Tell how many lines in the data contain the word "Open", and leave out everything else.
== DATA EXTRACTS
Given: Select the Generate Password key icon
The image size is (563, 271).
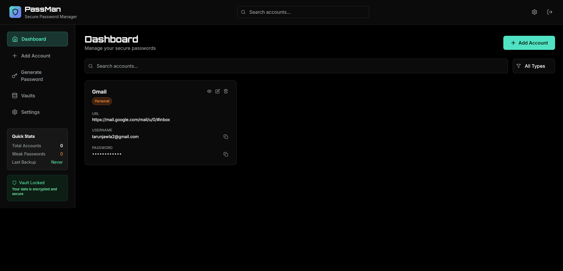Looking at the screenshot, I should click(x=14, y=76).
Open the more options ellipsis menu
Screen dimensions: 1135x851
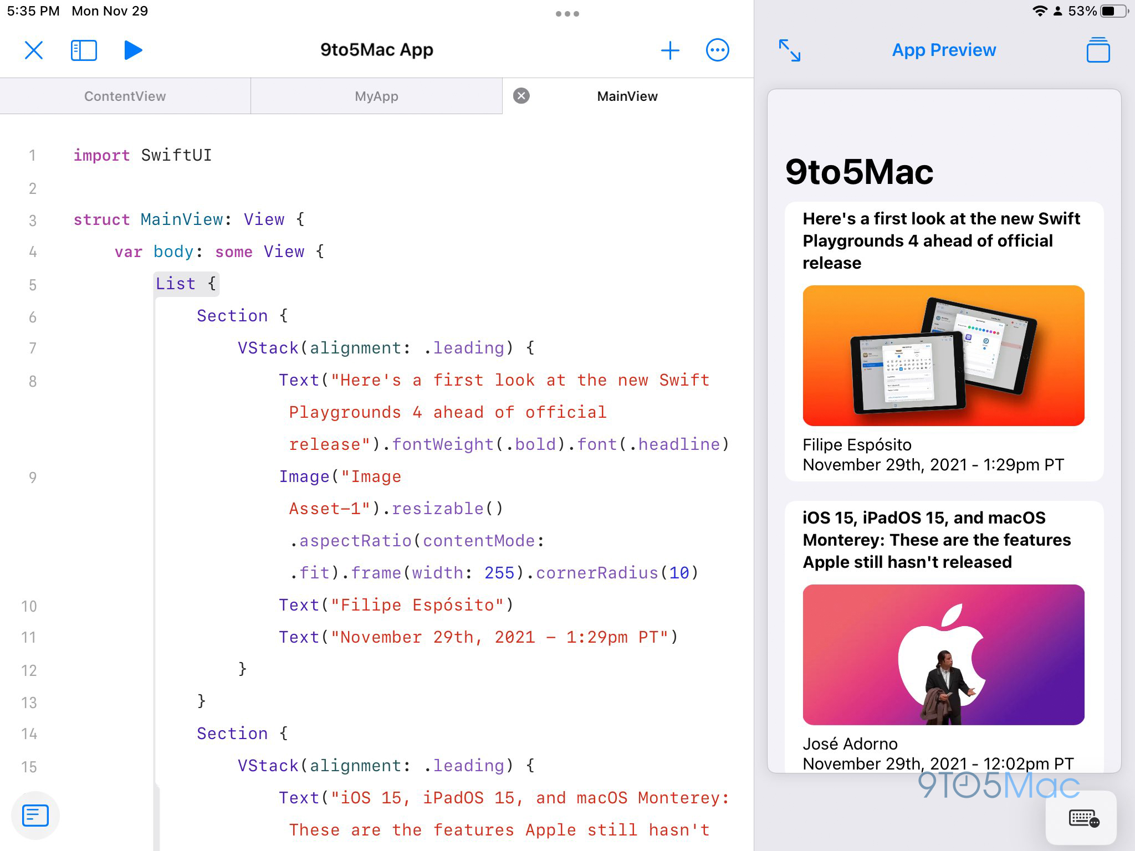[x=718, y=50]
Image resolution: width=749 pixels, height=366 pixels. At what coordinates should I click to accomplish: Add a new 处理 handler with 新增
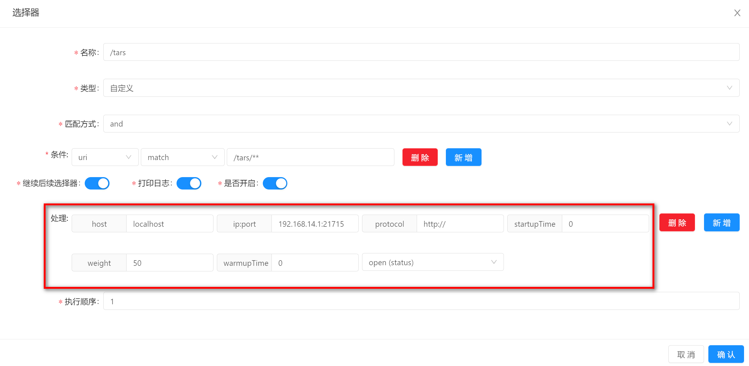pyautogui.click(x=721, y=223)
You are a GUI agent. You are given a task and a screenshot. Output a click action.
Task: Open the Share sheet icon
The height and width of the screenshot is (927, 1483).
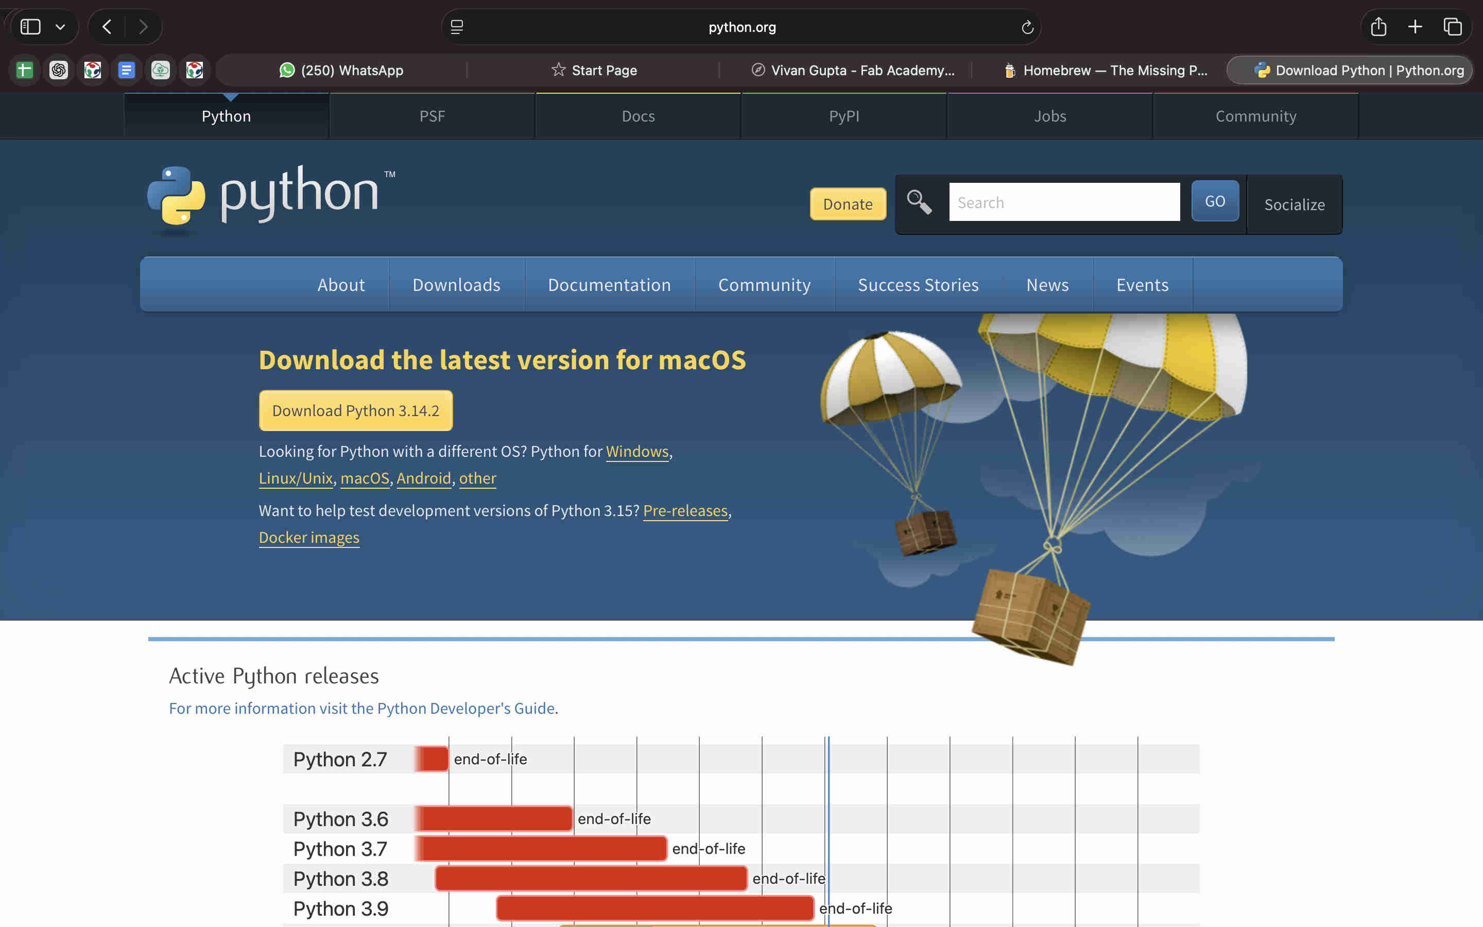point(1378,27)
====
- **OUTPUT FOR THIS TASK**: 2